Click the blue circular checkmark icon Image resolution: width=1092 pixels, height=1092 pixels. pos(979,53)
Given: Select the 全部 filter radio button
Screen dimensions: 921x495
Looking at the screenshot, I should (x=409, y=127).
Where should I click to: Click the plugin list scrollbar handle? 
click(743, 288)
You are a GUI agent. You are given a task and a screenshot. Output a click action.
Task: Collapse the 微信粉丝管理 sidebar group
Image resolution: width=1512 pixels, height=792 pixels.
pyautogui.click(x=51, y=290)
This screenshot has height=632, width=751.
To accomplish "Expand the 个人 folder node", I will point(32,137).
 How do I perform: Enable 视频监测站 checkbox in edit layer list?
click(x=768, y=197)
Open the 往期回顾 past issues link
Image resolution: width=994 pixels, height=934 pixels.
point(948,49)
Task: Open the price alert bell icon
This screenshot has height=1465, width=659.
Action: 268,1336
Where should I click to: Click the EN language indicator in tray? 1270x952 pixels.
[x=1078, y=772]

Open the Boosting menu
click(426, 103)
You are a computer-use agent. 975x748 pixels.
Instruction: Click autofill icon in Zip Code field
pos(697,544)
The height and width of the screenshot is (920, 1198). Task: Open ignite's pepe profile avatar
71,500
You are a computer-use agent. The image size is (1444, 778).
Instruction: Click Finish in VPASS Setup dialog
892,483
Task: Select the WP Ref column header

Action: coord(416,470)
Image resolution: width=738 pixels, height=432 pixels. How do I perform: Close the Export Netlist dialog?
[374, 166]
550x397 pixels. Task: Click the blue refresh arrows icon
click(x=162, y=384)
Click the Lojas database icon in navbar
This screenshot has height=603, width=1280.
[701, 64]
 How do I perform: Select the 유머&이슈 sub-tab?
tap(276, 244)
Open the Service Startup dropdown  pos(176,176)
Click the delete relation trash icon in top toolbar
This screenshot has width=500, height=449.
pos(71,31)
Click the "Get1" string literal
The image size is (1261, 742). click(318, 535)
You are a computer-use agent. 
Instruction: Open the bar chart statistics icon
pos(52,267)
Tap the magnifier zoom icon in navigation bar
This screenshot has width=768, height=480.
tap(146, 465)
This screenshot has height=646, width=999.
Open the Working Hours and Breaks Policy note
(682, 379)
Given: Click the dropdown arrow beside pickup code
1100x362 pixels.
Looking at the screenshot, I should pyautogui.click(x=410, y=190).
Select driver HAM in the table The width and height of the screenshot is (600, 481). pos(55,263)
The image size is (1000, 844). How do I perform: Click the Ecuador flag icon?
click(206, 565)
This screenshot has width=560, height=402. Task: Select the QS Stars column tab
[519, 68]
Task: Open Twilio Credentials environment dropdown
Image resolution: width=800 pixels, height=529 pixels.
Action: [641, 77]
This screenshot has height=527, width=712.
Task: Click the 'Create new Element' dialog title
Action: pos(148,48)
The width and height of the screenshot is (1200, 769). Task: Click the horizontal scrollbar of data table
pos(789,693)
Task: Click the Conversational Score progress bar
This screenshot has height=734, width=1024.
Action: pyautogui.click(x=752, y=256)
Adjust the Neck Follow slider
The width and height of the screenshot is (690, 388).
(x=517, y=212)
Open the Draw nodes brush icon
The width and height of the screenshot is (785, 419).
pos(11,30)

□ □ □

- What you should do
Only the lines from the one containing "Open the Draw nodes brush icon" through the last line of the records should appear, each written out exactly.

- Result of the task
Open the Draw nodes brush icon
The width and height of the screenshot is (785, 419).
pos(11,30)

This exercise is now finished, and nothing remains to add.